» Work instructions
From the records below, take each line where the string "computer" shows up and copy it.

[Pixel coordinate grounding data]

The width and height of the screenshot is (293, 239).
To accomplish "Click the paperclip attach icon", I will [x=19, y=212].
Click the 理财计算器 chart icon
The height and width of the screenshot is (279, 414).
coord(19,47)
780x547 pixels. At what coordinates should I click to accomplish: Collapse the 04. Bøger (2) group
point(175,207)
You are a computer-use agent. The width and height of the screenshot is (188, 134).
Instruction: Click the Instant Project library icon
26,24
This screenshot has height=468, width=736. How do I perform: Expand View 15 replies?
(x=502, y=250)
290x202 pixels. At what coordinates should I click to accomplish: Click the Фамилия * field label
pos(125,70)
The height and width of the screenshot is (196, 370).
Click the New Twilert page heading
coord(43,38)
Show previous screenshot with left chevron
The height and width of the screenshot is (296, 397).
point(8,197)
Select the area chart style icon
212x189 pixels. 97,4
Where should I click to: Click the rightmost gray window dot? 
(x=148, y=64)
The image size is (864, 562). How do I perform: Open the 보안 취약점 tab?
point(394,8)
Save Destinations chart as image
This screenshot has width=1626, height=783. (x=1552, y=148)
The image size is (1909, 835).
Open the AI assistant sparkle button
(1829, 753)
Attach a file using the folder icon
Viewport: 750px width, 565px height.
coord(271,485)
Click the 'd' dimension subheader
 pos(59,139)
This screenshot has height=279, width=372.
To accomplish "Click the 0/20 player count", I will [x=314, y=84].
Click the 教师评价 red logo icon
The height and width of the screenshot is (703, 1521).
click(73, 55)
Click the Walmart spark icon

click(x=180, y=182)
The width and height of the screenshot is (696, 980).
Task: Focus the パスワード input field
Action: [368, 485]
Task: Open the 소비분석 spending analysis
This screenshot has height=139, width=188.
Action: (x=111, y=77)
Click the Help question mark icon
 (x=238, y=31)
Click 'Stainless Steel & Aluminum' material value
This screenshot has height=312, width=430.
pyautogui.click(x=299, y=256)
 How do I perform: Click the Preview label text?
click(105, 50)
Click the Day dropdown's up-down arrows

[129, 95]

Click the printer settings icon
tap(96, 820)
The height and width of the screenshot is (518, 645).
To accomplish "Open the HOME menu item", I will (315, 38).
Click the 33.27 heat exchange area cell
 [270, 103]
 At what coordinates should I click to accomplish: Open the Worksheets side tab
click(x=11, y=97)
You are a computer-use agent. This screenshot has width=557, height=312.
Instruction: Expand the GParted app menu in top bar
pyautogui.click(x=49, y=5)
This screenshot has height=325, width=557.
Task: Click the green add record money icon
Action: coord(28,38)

» Finished exercise
You are a computer-use agent. The width and height of the screenshot is (188, 134).
You are a computer-use agent. This screenshot has width=557, height=312.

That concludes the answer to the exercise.